* Task to carry out:
In the material below, some lines carry "computer". Copy each such line.

* Listed entries:
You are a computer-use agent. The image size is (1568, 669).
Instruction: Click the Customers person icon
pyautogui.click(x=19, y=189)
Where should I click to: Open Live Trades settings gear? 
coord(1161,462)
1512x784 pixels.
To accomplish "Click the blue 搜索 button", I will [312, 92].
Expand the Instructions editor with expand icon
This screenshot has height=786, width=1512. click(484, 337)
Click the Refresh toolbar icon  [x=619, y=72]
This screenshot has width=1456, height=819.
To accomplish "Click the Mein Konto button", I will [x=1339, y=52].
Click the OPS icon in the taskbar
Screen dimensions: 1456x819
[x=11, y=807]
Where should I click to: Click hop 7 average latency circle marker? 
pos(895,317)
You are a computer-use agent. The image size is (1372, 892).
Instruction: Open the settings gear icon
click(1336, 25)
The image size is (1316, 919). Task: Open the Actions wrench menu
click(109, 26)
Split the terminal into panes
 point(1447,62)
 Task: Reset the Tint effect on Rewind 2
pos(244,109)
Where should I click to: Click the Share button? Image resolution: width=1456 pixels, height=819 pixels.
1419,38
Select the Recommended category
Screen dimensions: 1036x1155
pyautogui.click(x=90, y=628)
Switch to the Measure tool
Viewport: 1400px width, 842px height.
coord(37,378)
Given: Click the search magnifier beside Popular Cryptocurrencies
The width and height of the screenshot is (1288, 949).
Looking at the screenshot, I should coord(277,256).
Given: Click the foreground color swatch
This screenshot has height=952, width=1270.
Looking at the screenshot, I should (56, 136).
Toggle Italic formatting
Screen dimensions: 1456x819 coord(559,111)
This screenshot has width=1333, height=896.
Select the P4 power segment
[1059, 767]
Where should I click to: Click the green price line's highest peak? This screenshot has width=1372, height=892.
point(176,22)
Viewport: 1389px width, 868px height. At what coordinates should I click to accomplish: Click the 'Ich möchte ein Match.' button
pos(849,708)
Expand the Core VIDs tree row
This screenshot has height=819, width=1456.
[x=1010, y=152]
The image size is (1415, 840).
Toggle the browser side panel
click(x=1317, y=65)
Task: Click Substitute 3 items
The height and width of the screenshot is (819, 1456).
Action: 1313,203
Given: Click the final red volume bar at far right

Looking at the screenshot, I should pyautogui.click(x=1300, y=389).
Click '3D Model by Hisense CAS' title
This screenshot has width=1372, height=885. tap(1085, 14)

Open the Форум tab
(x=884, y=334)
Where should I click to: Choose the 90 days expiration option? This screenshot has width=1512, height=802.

* Your response:
You are a computer-use agent. The image size is (1568, 669).
You are a computer-use agent. The image size is (1372, 892).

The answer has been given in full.